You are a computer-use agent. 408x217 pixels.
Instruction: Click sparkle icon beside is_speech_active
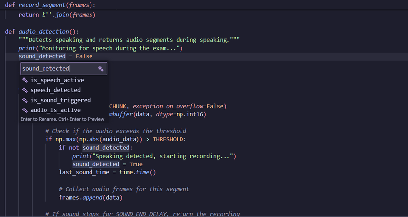click(25, 80)
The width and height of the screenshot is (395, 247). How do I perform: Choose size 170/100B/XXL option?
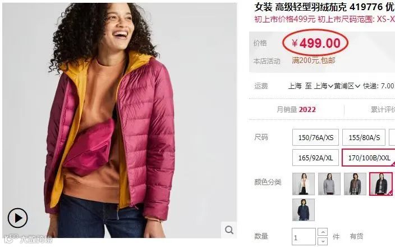tap(369, 158)
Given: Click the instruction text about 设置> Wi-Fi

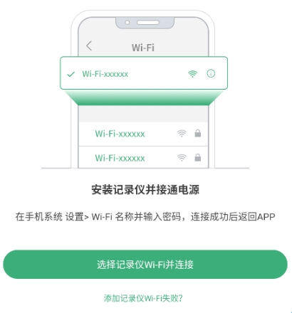Looking at the screenshot, I should tap(145, 216).
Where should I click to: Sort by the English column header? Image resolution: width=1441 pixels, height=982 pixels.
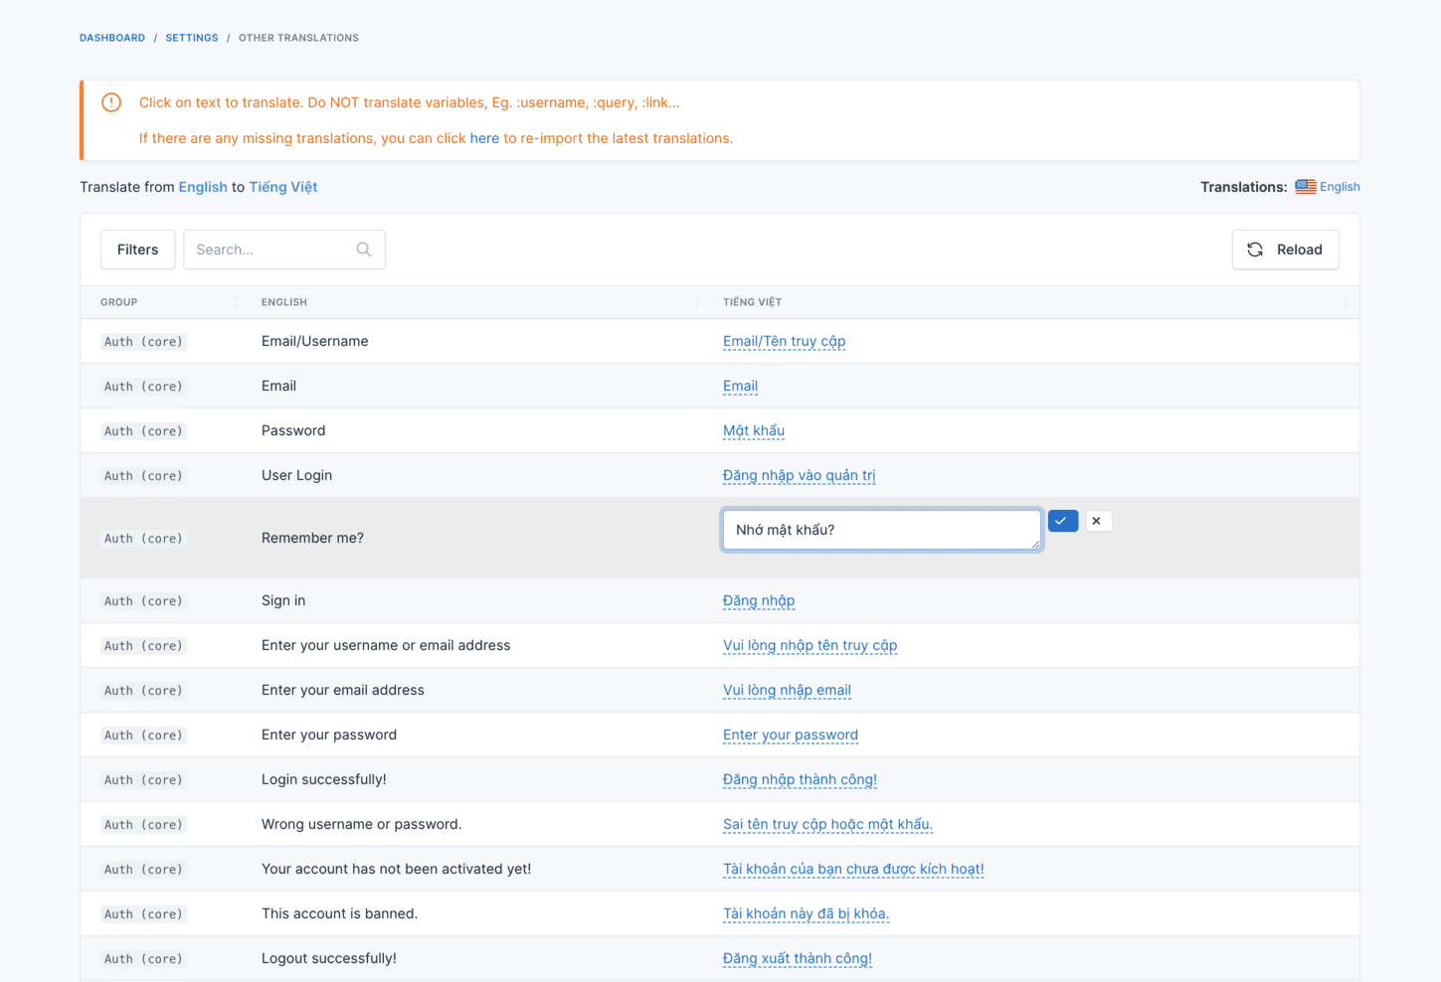point(284,302)
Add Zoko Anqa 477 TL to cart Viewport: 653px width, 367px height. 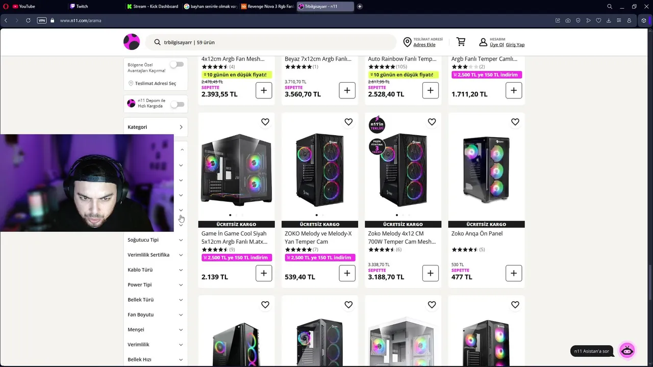pyautogui.click(x=514, y=273)
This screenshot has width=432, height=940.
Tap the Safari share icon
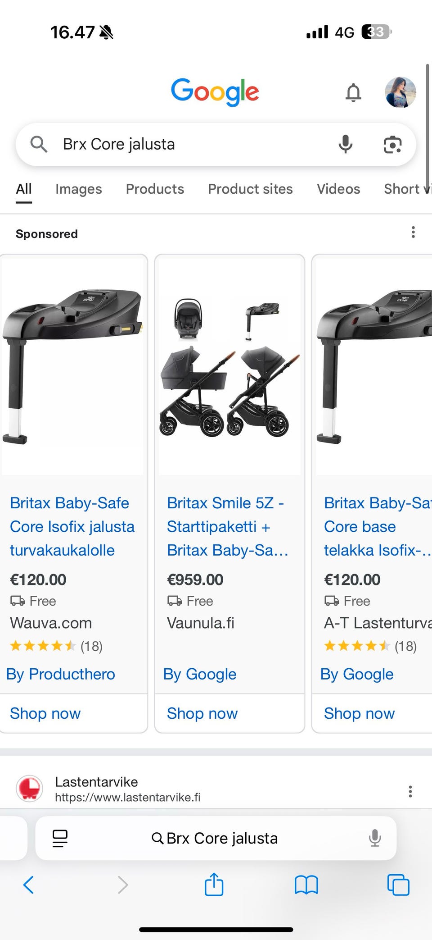(214, 884)
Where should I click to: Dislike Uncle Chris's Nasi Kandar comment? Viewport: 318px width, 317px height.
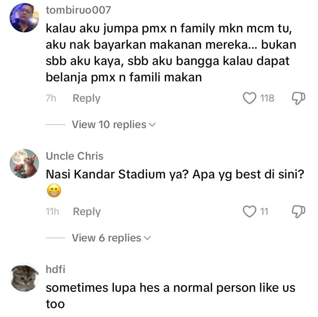[x=298, y=212]
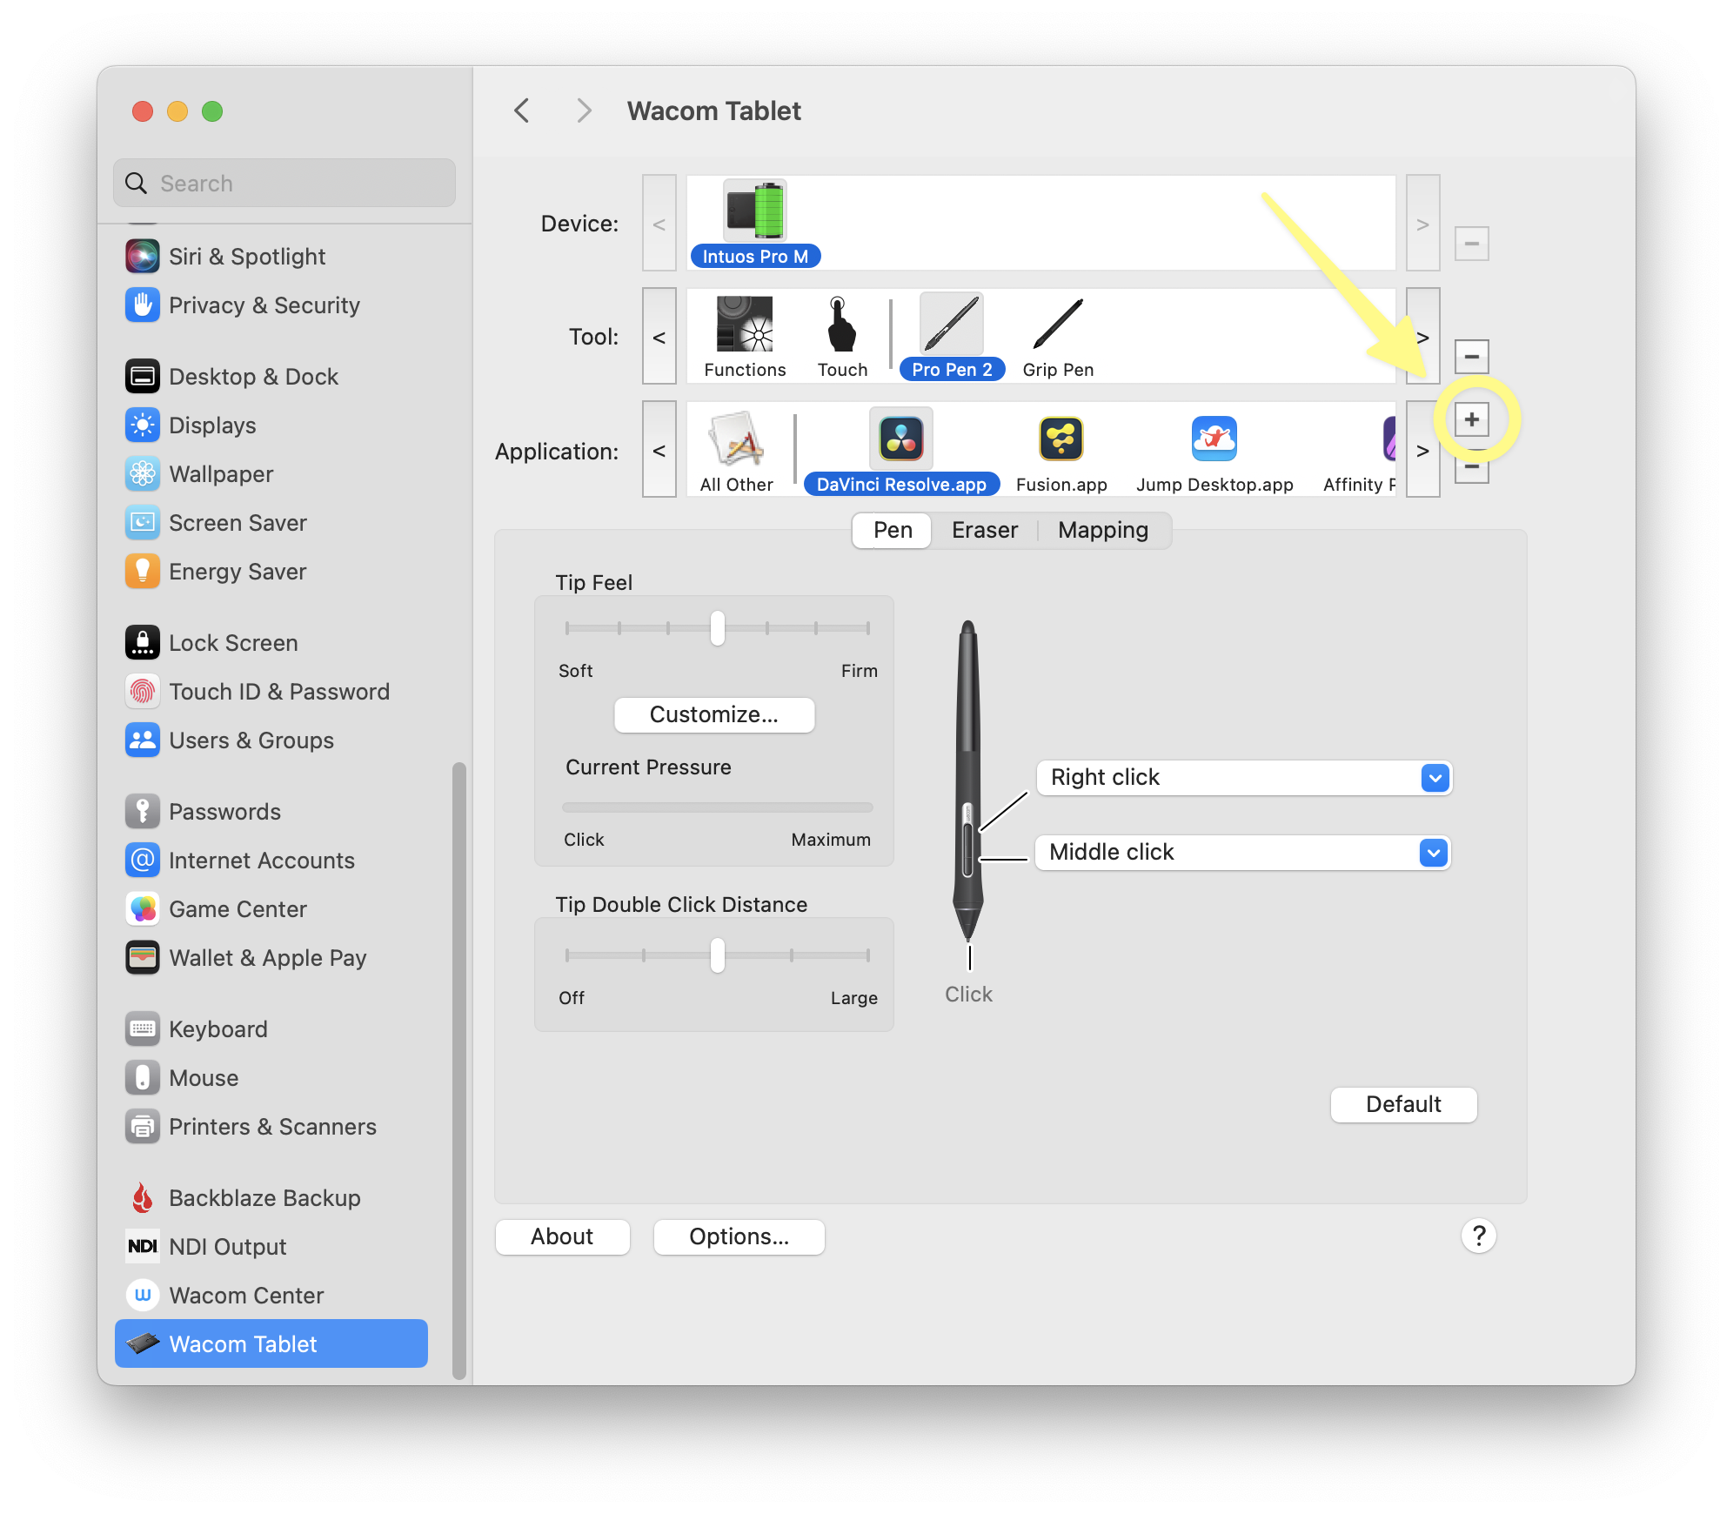This screenshot has height=1514, width=1733.
Task: Open the Customize pressure dialog
Action: tap(713, 714)
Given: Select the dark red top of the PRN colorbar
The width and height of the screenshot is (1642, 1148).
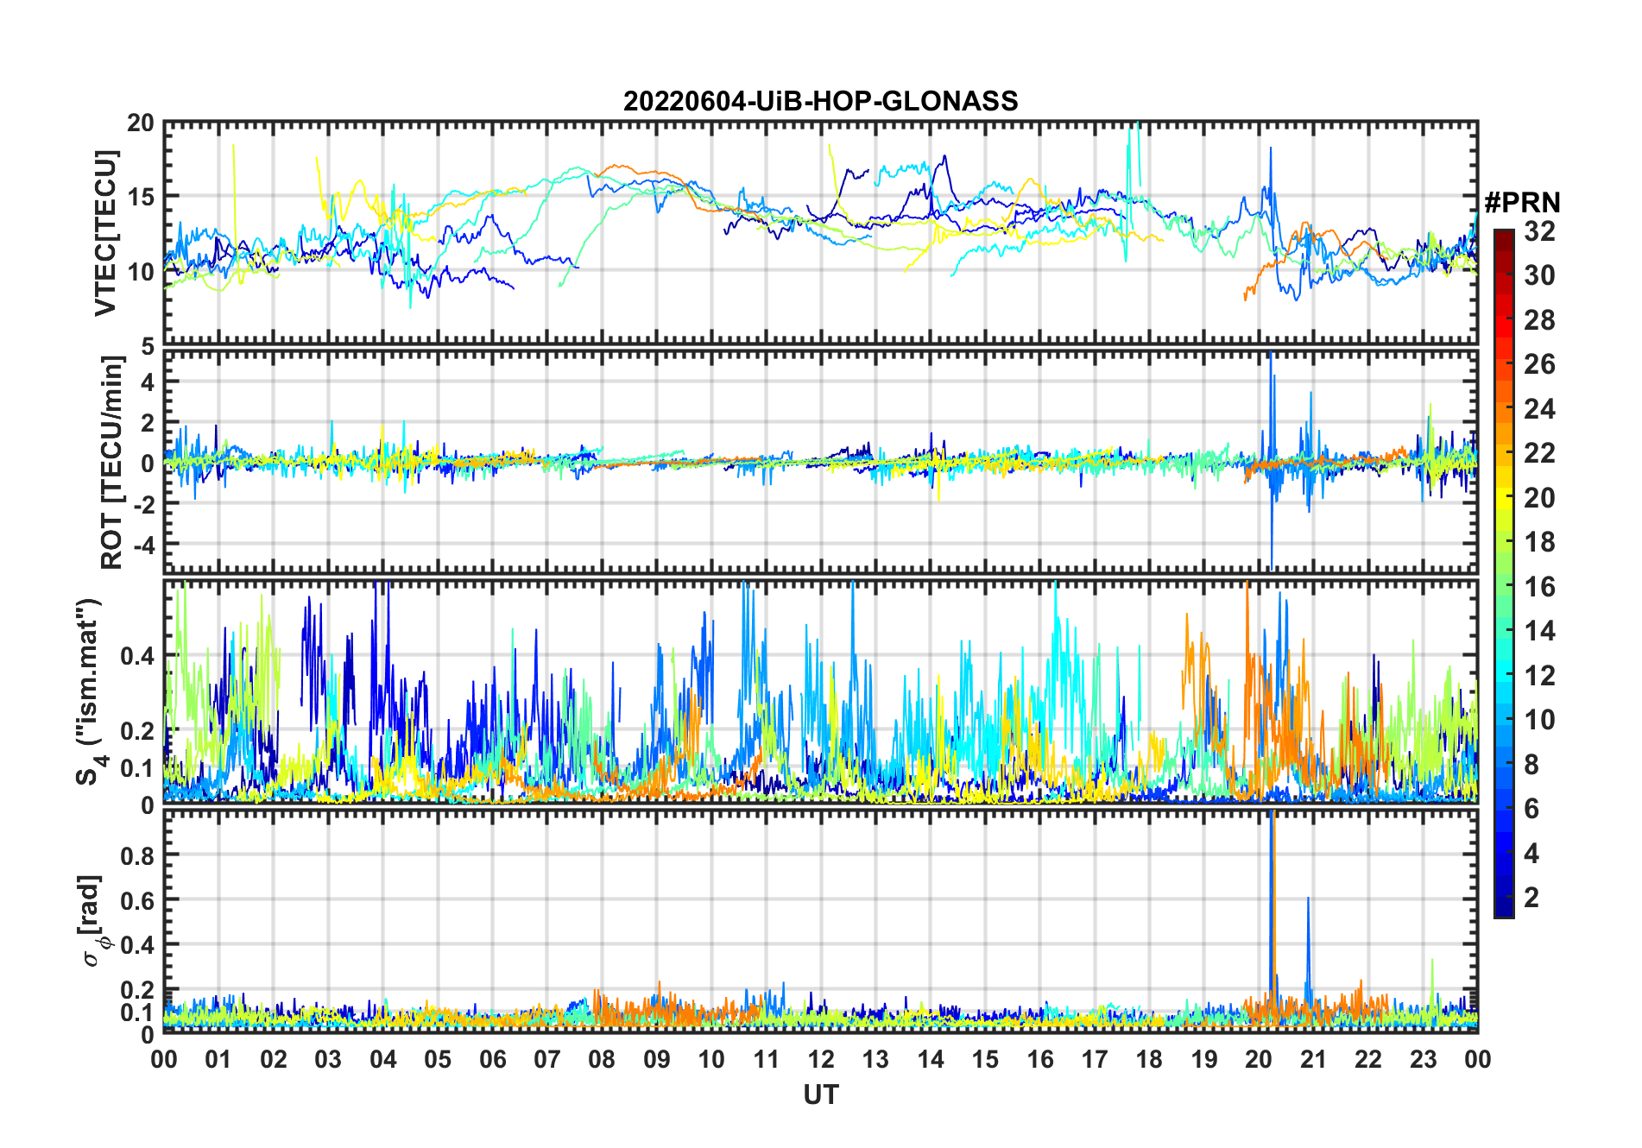Looking at the screenshot, I should [x=1503, y=236].
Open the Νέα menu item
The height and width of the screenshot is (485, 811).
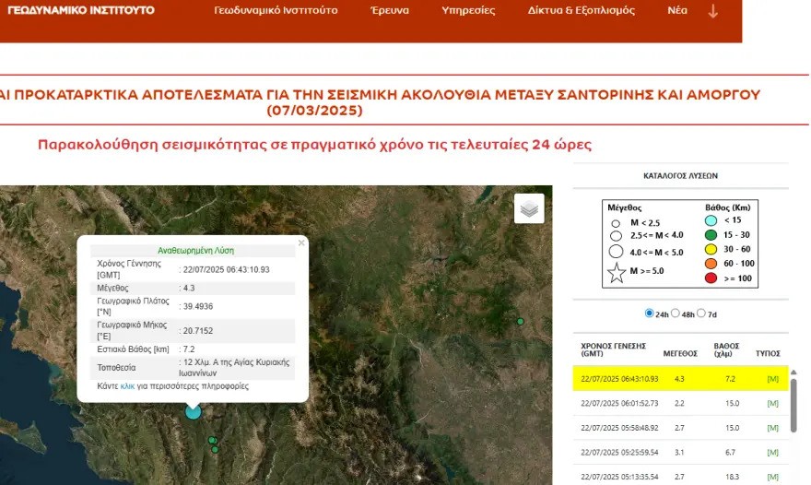677,10
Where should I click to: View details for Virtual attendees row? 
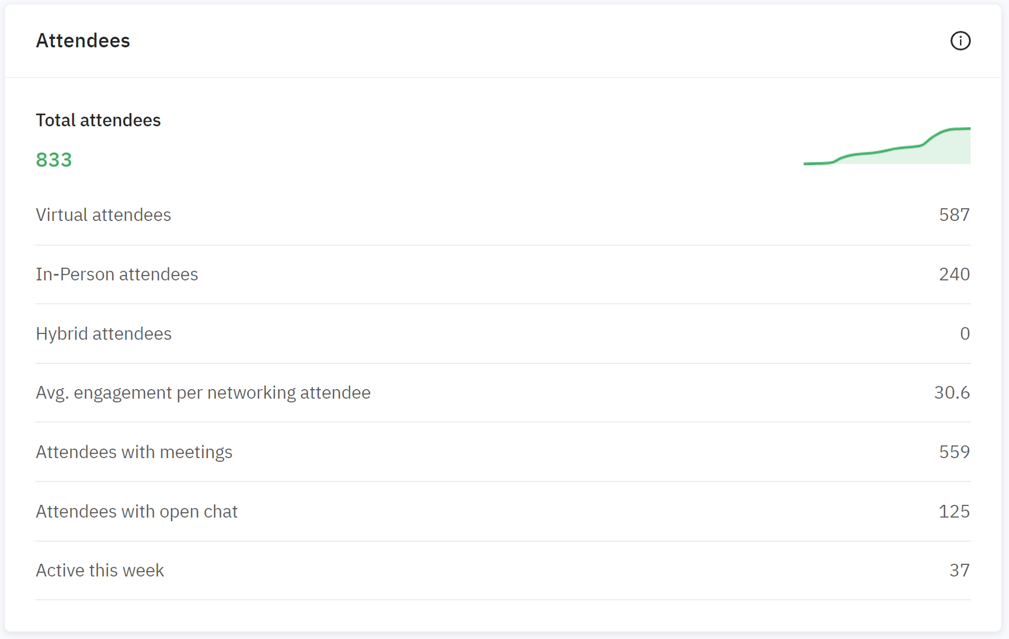pos(104,215)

# # # # #

* _WRITTEN INSTRUCTION_: Rewrite the items from the start of the records through the line containing "tap(369, 158)", inclusive, replacing "sparkle icon" with "star icon" and leaving everything else unchanged. Omit the pictures from your answer.

* _THE OUTPUT_:
You are a computer-use agent. 408x217 pixels.
Instruction: Click star icon beside is_speech_active
click(25, 80)
The width and height of the screenshot is (395, 247). How do I perform: Choose size 170/100B/XXL option?
tap(369, 158)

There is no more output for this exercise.